__Task description__. Rewrite the data from its beginning through the line that contains "This screenshot has", replacing "Print Preview" with "Page Setup" and leaving everything else unchanged. Leave the pictures out of your answer.

╭─ Extracted entries

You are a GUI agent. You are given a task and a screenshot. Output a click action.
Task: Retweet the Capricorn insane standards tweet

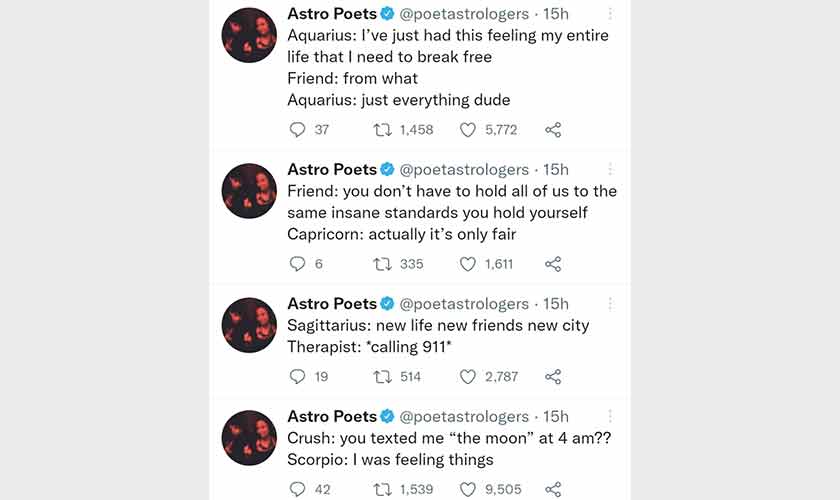381,264
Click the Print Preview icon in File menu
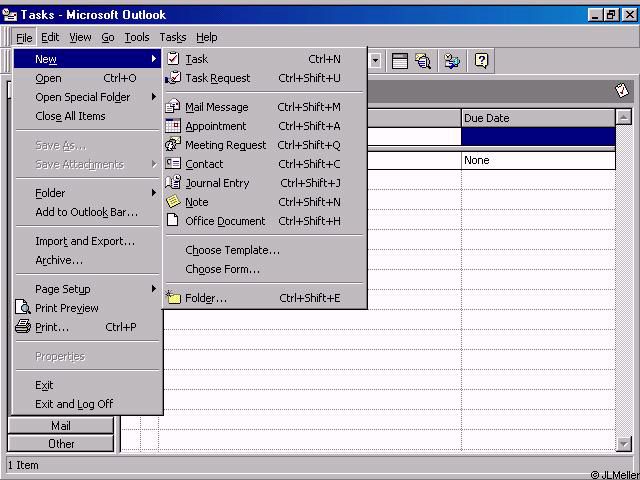This screenshot has width=640, height=480. (23, 308)
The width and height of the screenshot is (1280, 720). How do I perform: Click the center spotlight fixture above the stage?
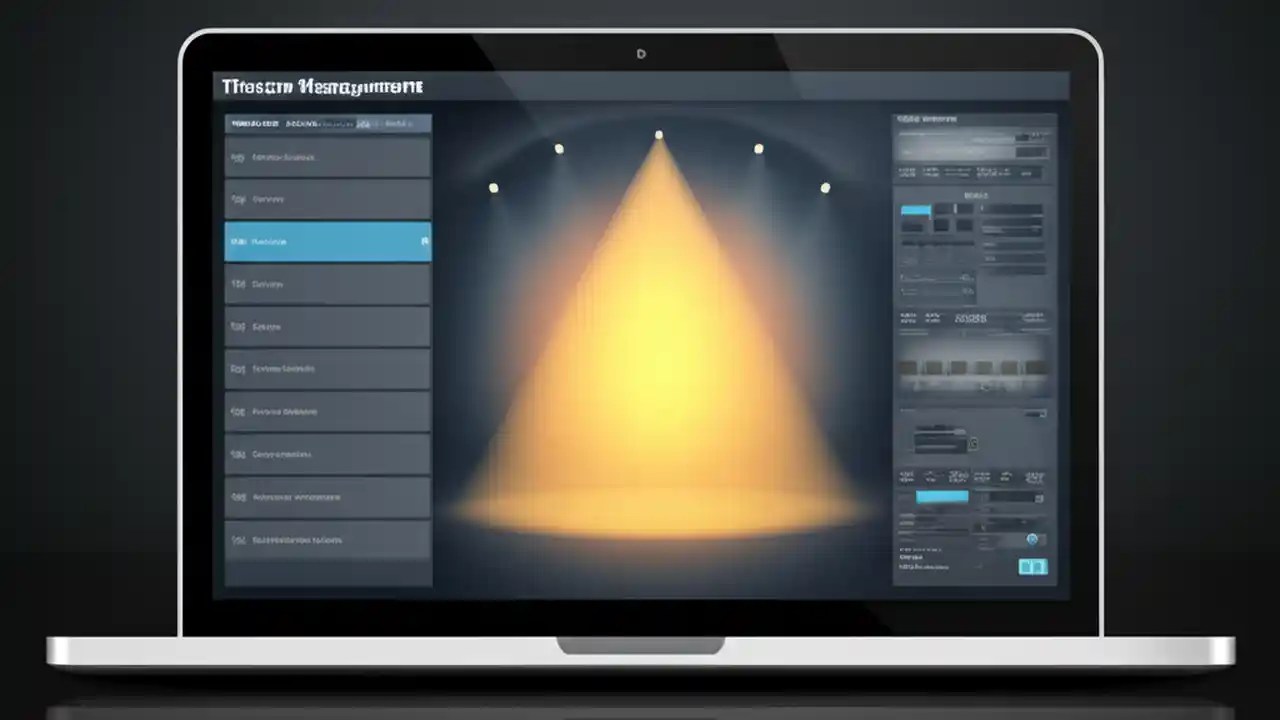658,134
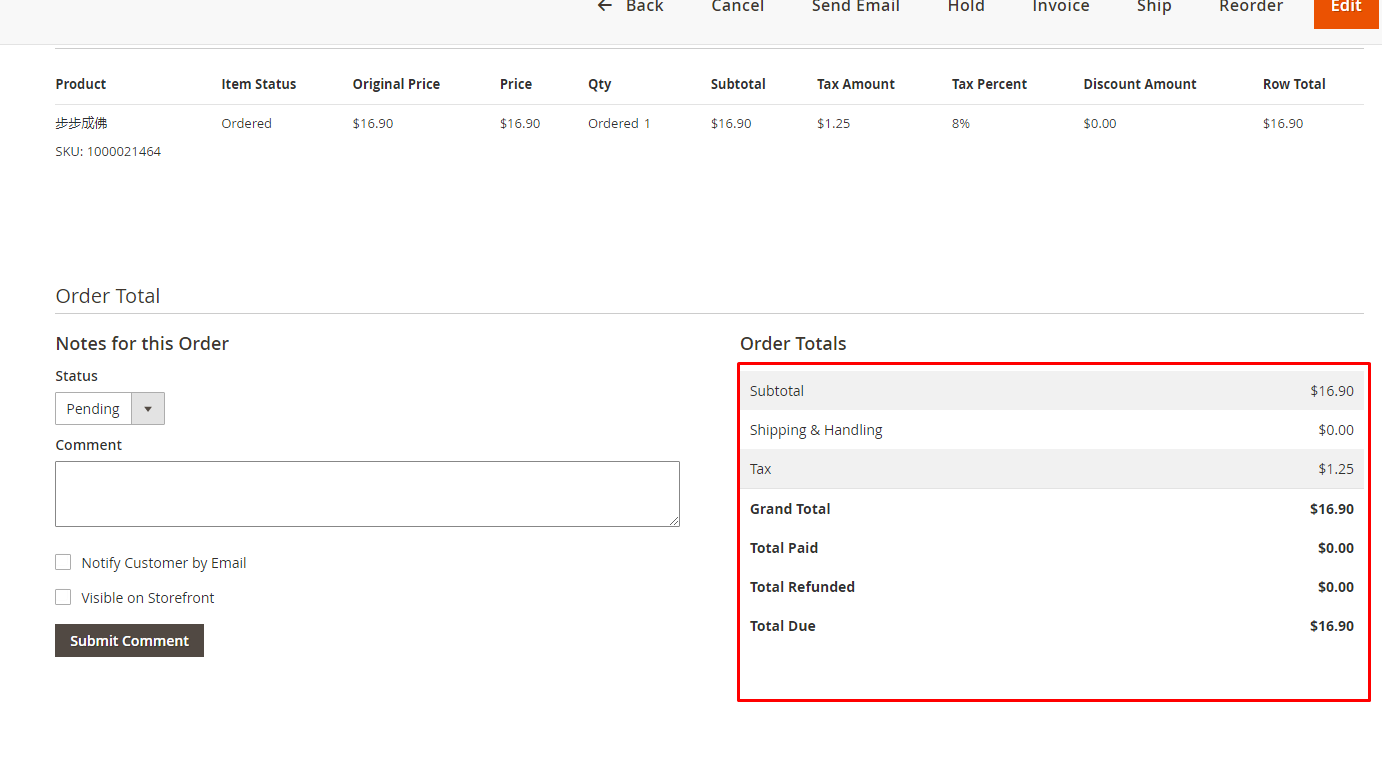Expand the order status selector
1382x777 pixels.
(147, 408)
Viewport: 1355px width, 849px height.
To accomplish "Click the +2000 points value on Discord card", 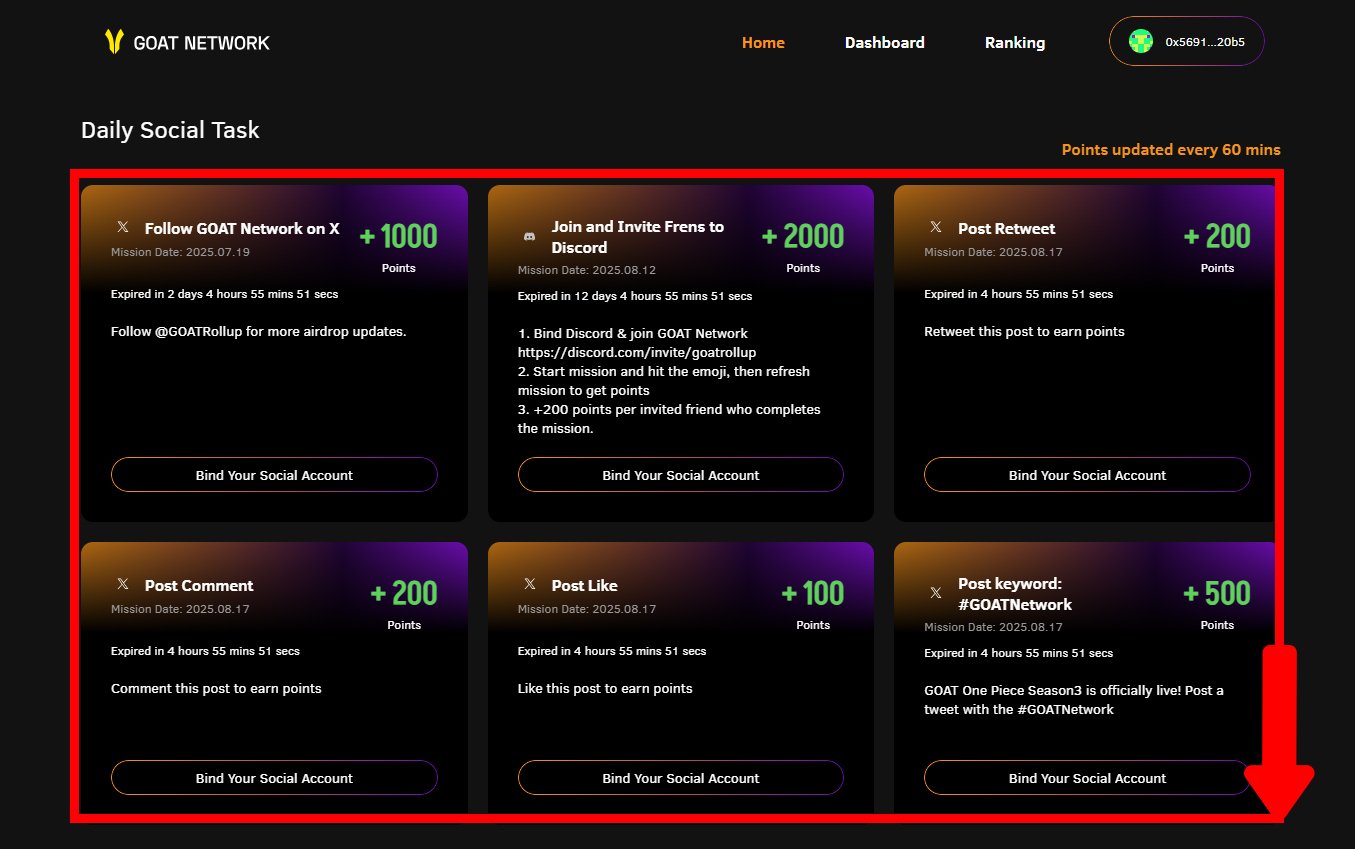I will [x=803, y=237].
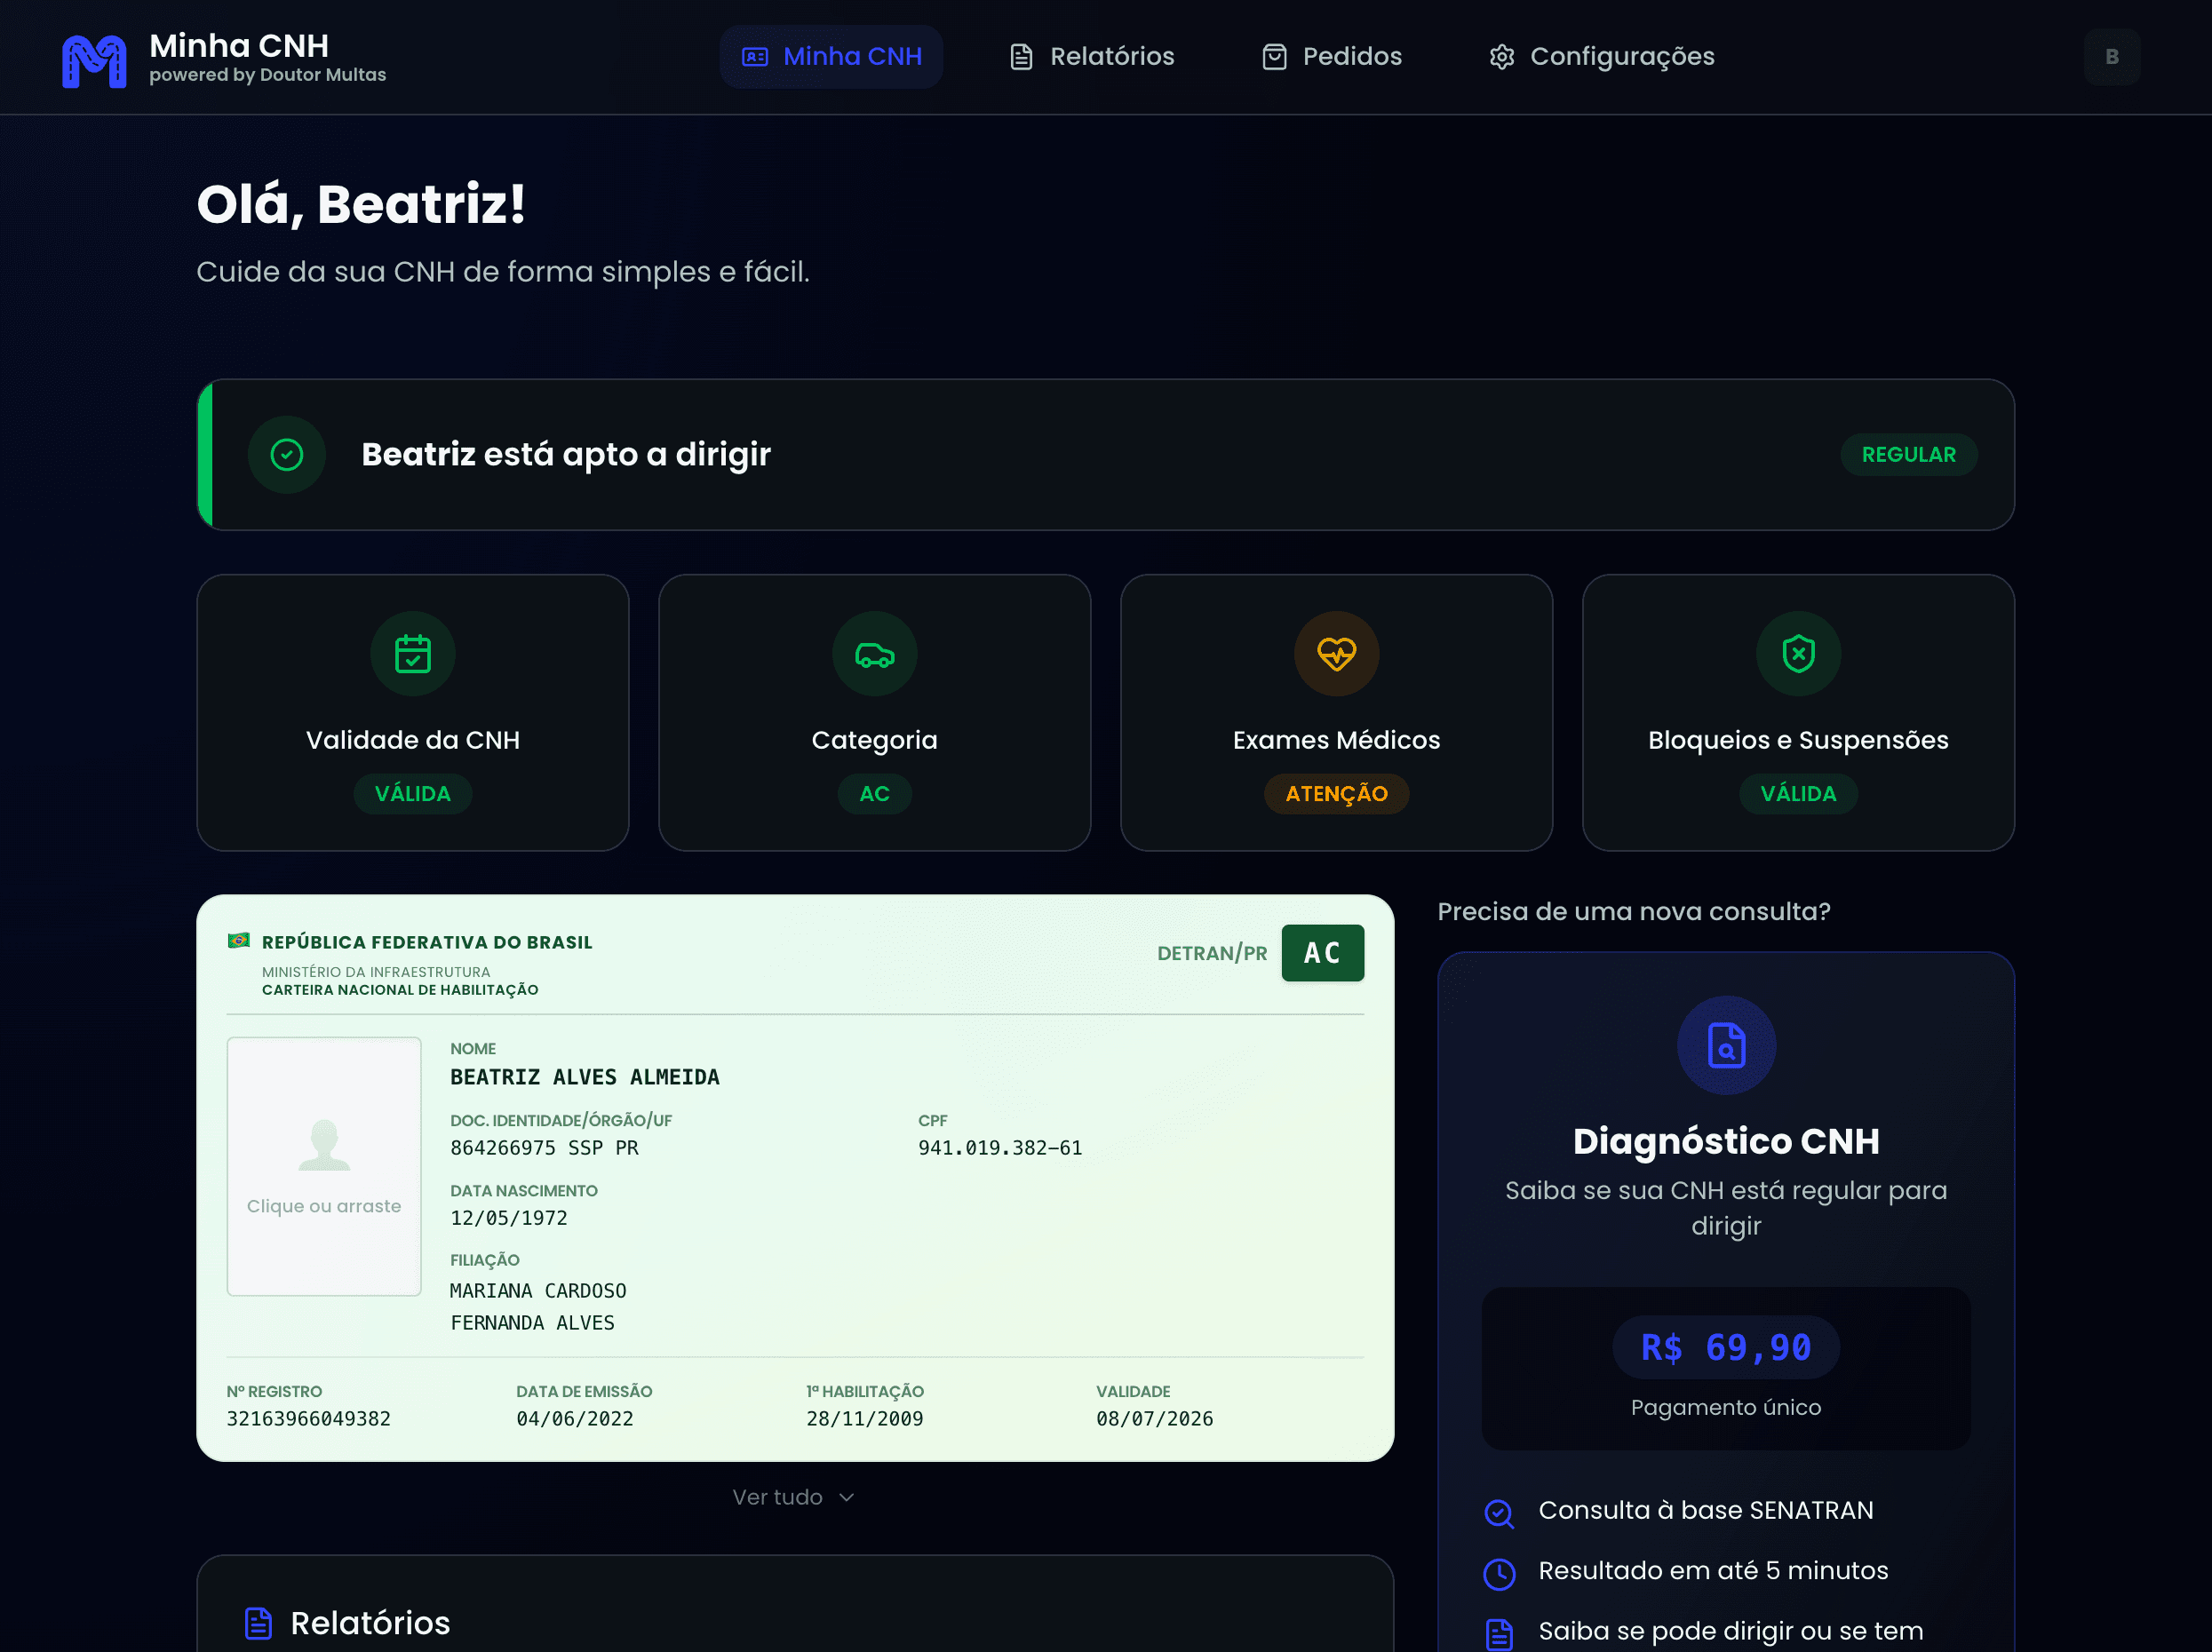Click the REGULAR status badge
Screen dimensions: 2212x1652
coord(1908,455)
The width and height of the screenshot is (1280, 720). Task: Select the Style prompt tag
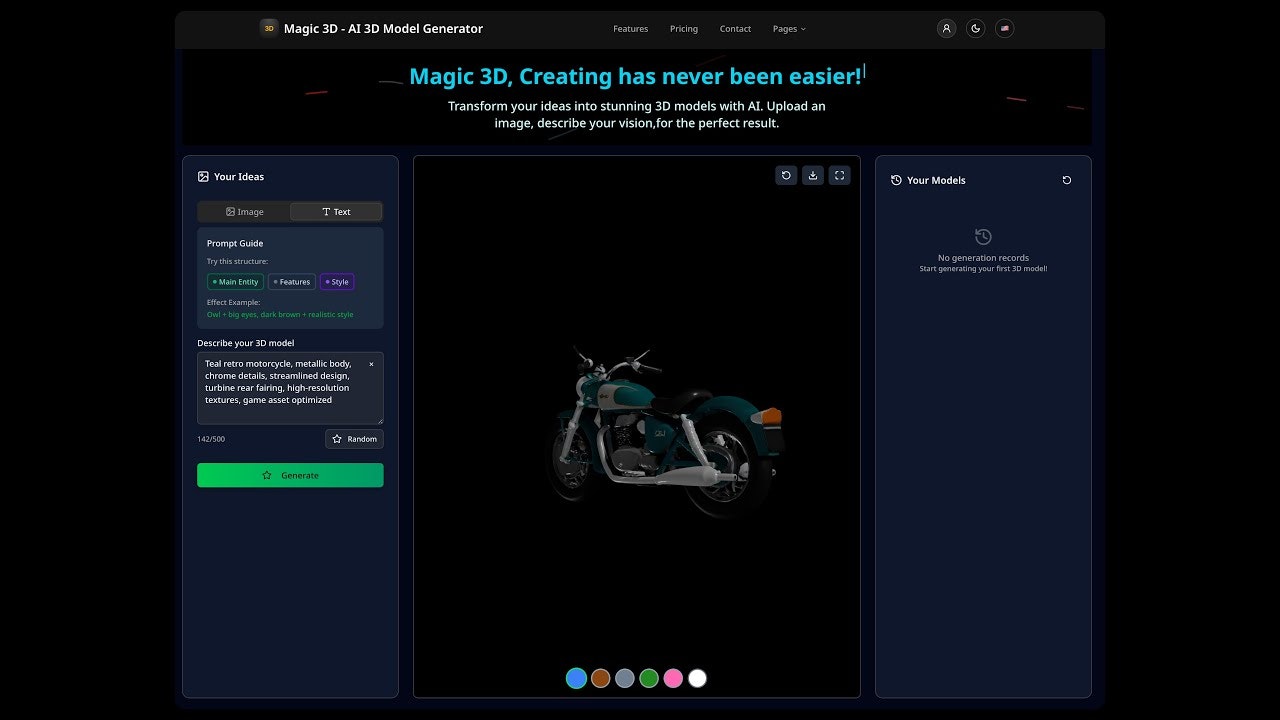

╰─

__Answer for the task__.
You are a GUI agent. You are given a task and a screenshot. Output a click action.
Task: Retweet the Capricorn insane standards tweet

381,264
Click the Page Setup icon in File menu
This screenshot has width=640, height=480. (23, 308)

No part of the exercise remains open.